> [What needs to be done]: Please copy out every line in the records below that includes the word "Hide".

> [Input]:
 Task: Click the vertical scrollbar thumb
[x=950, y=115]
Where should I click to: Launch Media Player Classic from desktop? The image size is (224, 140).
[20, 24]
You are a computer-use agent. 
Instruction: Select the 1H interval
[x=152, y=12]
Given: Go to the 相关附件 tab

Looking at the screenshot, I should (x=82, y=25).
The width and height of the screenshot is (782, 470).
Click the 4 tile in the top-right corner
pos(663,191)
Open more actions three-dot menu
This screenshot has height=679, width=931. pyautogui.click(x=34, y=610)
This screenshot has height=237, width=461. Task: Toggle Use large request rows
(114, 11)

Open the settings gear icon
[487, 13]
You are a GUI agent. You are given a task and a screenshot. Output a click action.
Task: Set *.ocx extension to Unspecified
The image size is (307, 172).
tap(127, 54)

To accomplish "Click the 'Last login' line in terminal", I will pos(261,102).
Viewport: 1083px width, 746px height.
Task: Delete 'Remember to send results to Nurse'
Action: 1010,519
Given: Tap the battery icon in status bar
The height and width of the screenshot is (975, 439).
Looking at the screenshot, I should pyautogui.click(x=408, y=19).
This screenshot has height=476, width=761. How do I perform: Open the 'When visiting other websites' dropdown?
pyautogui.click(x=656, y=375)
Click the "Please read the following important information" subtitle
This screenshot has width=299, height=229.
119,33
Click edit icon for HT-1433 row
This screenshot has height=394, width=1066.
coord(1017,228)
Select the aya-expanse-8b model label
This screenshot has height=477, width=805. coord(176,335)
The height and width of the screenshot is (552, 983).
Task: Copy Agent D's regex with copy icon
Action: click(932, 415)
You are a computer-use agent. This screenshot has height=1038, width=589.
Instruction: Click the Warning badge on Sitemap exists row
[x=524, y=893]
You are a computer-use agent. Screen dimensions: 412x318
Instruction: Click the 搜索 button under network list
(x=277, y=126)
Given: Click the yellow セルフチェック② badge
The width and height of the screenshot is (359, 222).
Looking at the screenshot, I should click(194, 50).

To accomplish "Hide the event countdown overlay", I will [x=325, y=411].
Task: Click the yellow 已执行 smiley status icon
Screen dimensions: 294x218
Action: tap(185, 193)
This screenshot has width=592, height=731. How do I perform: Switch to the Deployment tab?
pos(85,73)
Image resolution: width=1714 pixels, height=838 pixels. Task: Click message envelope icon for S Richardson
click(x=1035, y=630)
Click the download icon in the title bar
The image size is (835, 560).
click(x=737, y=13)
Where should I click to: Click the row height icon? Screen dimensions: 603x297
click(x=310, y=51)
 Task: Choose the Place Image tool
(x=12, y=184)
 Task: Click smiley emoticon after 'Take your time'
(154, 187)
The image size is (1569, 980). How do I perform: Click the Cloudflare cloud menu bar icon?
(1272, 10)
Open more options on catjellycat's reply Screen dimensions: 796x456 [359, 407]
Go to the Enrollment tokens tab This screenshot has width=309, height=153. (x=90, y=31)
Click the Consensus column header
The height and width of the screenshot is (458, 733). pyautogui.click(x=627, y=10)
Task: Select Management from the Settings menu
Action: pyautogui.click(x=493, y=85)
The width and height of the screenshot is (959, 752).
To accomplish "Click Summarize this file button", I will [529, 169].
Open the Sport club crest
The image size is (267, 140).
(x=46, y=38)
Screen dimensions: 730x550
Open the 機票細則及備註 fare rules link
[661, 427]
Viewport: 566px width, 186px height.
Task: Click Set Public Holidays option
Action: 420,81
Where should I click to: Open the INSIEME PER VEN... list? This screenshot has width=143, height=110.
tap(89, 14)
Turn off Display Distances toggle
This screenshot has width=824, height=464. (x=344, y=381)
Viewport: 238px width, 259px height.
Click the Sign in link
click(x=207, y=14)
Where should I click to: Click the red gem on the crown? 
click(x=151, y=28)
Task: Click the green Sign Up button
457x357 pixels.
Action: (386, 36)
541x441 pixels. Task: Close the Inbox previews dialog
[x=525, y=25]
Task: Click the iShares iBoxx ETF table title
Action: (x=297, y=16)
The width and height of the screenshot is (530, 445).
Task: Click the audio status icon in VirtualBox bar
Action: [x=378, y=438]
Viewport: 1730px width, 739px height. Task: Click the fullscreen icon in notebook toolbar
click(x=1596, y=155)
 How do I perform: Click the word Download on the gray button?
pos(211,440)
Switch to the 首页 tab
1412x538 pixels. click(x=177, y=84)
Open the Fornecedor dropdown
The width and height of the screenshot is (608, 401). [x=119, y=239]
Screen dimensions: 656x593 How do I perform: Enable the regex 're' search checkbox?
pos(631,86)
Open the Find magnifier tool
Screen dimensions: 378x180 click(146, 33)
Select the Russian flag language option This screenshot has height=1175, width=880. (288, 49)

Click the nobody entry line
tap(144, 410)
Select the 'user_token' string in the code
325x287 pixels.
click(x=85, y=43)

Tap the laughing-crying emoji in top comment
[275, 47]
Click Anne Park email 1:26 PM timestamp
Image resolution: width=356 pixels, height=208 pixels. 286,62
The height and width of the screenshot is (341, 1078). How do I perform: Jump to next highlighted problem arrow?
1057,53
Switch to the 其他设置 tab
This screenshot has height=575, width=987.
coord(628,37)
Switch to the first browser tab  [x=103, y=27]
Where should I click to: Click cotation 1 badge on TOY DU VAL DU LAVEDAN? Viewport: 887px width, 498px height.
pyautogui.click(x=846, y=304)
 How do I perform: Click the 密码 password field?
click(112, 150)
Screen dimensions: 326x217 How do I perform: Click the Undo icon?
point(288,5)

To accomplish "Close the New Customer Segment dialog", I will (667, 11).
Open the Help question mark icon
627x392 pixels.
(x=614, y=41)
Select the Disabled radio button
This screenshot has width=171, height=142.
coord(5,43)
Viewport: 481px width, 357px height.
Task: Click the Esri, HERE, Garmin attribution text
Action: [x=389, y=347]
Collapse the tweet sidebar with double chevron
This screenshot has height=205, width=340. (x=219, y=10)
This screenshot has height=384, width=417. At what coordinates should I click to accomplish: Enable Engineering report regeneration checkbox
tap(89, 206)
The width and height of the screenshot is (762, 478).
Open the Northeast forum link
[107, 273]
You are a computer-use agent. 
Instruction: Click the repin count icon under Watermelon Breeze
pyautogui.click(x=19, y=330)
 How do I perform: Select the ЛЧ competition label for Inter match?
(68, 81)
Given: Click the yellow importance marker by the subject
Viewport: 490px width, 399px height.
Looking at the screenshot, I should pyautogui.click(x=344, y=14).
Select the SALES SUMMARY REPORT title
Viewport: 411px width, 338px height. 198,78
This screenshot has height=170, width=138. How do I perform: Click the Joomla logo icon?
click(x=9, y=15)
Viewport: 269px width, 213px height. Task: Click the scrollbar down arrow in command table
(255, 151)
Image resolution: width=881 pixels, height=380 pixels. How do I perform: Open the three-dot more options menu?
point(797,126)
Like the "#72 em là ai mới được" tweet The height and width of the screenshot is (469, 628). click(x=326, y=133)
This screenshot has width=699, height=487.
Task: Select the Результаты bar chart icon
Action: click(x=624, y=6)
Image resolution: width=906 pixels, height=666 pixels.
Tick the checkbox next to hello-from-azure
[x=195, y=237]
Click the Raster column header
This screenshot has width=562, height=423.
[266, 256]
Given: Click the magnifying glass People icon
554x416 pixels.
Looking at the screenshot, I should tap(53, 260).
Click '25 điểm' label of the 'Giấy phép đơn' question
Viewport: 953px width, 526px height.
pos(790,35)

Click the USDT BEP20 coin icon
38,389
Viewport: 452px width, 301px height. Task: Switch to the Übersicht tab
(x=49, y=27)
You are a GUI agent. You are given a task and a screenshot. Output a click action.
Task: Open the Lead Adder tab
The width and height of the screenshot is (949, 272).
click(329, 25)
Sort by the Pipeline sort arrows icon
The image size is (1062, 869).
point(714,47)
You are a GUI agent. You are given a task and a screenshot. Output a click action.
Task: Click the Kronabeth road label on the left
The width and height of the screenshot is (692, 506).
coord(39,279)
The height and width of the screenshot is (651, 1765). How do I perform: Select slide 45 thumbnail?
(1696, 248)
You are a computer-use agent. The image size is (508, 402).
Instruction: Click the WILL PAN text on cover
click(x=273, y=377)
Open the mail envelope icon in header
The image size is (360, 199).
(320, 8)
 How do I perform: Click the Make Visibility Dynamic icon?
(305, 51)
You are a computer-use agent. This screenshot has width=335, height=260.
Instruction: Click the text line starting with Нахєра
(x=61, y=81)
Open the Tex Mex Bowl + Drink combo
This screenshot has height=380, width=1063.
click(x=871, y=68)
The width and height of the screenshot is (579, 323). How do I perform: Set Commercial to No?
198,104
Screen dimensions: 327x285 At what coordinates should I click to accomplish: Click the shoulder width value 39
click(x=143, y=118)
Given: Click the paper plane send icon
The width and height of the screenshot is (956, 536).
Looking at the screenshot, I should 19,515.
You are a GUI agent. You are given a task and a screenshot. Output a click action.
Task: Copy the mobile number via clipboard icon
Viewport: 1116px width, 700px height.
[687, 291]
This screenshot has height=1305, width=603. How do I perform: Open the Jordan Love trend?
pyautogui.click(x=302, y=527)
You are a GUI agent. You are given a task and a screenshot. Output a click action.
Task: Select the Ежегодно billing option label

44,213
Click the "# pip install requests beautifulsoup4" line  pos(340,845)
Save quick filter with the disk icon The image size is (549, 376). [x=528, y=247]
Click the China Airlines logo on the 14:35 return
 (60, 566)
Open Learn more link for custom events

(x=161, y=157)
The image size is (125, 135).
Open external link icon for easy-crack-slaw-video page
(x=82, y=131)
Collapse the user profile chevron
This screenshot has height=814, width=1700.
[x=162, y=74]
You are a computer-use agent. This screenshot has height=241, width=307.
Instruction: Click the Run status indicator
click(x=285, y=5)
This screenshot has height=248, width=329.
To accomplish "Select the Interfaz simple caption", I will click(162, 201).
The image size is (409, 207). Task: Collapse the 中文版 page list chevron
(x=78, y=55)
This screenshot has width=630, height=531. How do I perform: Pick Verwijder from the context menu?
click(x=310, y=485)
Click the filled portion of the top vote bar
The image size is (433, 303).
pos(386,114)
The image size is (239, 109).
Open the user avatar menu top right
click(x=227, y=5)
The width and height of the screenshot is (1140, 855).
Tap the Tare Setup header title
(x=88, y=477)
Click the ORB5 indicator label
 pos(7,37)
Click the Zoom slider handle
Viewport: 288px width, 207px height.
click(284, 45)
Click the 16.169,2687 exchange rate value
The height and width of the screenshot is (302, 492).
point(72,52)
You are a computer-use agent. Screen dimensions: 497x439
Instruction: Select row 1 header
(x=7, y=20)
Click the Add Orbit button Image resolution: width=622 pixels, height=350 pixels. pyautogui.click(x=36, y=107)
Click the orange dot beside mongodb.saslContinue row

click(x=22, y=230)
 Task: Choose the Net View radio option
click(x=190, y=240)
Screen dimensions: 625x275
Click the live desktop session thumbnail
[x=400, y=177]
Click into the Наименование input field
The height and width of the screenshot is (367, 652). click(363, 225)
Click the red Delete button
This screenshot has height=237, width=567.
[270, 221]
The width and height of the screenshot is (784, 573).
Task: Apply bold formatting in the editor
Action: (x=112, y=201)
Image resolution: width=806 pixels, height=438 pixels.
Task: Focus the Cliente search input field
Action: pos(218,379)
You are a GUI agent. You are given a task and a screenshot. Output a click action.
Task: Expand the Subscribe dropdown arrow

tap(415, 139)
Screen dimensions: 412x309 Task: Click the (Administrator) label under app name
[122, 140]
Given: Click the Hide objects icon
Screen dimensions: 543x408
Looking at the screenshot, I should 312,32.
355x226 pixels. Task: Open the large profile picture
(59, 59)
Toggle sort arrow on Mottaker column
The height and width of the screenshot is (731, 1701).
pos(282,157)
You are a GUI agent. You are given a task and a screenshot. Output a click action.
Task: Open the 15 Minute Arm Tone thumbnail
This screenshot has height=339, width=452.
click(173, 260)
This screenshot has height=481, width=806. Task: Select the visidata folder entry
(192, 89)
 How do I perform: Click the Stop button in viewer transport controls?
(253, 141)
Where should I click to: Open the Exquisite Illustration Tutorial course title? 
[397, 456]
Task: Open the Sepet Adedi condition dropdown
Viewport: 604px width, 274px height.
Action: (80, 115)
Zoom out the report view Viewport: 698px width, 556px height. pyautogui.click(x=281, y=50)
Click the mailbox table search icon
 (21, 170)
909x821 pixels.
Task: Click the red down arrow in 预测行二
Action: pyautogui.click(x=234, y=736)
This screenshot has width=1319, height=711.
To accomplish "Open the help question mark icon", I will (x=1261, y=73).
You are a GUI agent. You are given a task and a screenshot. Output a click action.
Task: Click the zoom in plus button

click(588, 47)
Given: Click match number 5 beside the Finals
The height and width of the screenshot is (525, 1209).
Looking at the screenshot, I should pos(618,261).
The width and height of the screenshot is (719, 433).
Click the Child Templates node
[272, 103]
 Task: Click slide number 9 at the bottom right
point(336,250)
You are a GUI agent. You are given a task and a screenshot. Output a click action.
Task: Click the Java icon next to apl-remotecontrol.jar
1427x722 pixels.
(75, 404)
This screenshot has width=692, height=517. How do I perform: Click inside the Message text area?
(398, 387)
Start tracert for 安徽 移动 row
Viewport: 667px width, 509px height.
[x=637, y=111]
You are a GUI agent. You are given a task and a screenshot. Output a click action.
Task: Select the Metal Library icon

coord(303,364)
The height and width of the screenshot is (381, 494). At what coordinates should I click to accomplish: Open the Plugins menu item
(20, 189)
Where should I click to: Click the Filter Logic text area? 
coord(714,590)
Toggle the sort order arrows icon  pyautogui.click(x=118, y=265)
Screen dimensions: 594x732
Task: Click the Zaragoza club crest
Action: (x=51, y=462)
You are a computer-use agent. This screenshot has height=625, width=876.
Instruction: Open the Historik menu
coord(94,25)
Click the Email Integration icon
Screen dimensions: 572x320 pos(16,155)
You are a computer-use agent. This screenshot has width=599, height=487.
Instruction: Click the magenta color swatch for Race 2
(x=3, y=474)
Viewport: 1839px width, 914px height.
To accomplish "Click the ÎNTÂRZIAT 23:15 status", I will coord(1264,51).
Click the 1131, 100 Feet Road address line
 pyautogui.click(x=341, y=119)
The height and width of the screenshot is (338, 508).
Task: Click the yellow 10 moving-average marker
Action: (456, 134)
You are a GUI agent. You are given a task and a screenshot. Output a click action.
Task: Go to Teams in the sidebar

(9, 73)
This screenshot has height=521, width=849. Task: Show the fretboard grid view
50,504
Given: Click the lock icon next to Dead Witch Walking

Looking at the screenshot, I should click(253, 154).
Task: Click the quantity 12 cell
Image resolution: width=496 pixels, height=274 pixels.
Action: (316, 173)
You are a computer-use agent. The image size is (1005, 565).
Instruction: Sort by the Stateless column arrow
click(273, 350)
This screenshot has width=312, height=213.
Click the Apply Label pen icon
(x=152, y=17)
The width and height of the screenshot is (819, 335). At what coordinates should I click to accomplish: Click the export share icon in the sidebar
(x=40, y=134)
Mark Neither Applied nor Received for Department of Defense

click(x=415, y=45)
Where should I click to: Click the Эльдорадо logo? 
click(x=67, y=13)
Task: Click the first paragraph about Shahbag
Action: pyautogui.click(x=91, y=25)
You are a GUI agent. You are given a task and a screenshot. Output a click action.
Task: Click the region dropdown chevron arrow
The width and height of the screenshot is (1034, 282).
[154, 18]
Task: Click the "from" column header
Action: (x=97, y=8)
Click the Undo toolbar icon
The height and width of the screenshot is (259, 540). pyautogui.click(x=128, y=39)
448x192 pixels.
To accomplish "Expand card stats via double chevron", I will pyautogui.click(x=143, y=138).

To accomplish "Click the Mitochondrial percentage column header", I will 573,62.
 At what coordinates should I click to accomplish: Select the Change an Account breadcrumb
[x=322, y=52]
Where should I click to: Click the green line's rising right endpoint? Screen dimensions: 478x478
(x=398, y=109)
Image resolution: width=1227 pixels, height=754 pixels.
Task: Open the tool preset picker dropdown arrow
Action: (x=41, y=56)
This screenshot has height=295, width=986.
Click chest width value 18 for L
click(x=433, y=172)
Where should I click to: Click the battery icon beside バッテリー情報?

> [Solution for this exercise]:
To accomplish "Hide the event countdown overlay", I will [x=325, y=411].
Given: Click the Hide objects icon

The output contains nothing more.